Kihachi disbands his troupe, and the actors spend a bittersweet last night together, drinking and singing. He visits Otsune, and she says they should tell Shinkichi of his true paternity, and Kihachi should stay with her for good. Although he agrees, the return of Shinkichi and Otoki leads to a violent quarrel between father and son after Kihachi hits Otoki repeatedly. Otsune tells Shinkichi that Kihachi is his father, but Shinkichi refuses to acknowledge him, saying his true father would not have abandoned them. When she responds that Kihachi did not want Shinkichi to become a traveling actor, and always paid for his schooling, Shinkichi's anger softens somewhat, and he leaves for his room on the verge of tears.

Affected by Shinkichi's words, Kihachi decides he cannot stay, and he tells Otsune that he is going to start another troupe, and will return once he is a great actor. Otoki asks to join him, but he leaves her in Otsune's care, asking her to help his son become a great man. She goes to get Shinkichi, but Kihachi is gone by the time he gets downstairs.

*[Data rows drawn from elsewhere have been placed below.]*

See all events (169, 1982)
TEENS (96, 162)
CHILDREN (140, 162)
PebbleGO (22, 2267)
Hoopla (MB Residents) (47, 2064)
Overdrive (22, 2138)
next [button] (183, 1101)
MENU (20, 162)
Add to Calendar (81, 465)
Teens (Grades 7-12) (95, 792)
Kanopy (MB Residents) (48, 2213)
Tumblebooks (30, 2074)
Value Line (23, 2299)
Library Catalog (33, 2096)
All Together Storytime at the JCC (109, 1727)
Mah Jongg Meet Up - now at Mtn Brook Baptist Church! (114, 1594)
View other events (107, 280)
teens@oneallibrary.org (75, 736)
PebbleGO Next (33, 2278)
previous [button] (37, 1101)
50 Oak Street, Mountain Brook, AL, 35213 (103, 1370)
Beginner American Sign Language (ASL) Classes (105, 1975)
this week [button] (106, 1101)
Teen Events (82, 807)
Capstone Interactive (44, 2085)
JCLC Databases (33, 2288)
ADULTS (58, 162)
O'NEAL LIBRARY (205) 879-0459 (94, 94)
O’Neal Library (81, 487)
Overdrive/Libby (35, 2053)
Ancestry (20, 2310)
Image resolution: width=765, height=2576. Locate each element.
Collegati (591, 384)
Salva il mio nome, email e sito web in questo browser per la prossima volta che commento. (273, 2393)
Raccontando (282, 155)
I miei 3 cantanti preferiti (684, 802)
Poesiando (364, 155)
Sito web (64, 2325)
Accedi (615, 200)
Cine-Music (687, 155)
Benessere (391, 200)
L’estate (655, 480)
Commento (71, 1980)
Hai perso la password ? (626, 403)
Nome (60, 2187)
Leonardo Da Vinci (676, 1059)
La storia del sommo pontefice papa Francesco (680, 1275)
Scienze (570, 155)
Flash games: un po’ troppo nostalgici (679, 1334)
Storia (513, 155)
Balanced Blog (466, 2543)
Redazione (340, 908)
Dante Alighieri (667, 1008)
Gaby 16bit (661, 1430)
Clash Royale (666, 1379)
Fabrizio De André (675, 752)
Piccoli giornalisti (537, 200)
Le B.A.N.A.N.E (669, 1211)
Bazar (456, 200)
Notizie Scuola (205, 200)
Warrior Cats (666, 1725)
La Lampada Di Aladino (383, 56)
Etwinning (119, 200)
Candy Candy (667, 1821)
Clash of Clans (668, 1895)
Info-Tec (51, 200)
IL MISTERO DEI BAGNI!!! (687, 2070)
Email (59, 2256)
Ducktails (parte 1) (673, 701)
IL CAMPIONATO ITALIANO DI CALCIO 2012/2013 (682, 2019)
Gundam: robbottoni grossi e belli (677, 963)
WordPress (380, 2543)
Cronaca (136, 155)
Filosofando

At the railway station, Kihachi sees Otaka, who gives him matches to light his pipe. He invites her to help him organize his new traveling troupe, and she buys a ticket to accompany him. On the train, they share a snack, and Kihachi looks wistfully at a sleeping boy.

==Cast==
- Takeshi Sakamoto as Kihachi Ichikawa
- Chōko Iida as Otsune, Ka-yan, Shinkichi's mother
- Kōji Mitsui (credited as Hideo Mitsui) as Shinkichi, Kihachi and Otsune's son
- Emiko Yagumo (credited as Rieko Yagumo) as Otaka, an actress and Kihachi's mistress
- Yoshiko Tsubouchi as Otoki, a young actress
- Tomio Aoki as Tomiboh, a young boy in Kihachi's troupe
- Reikô Tani as Tomibo's father

Rest of cast listed alphabetically:
- Kiyoshi Aono as Sword trainer
- Mariko Aoyama as Barber's landlady
- Mitsumura Ikebe as Villager
- Seiji Nishimura as Kichi, an actor
- Mitsuru Wakamiya as Station attendant
- Nagamasa Yamada as Maako, an actor

==Reception==
Leonard Maltin gave the film three of four stars, writing: "Absorbing drama has its merits but pales beside Floating Weeds, Ozu's sublime 1959 remake."

==Legacy==
In 2005, the New York Guitar Festival commissioned Alex de Grassi to compose a score to A Story of Floating Weeds. The guitarist performed his original music to accompany the film at the 2006 New York Guitar Festival.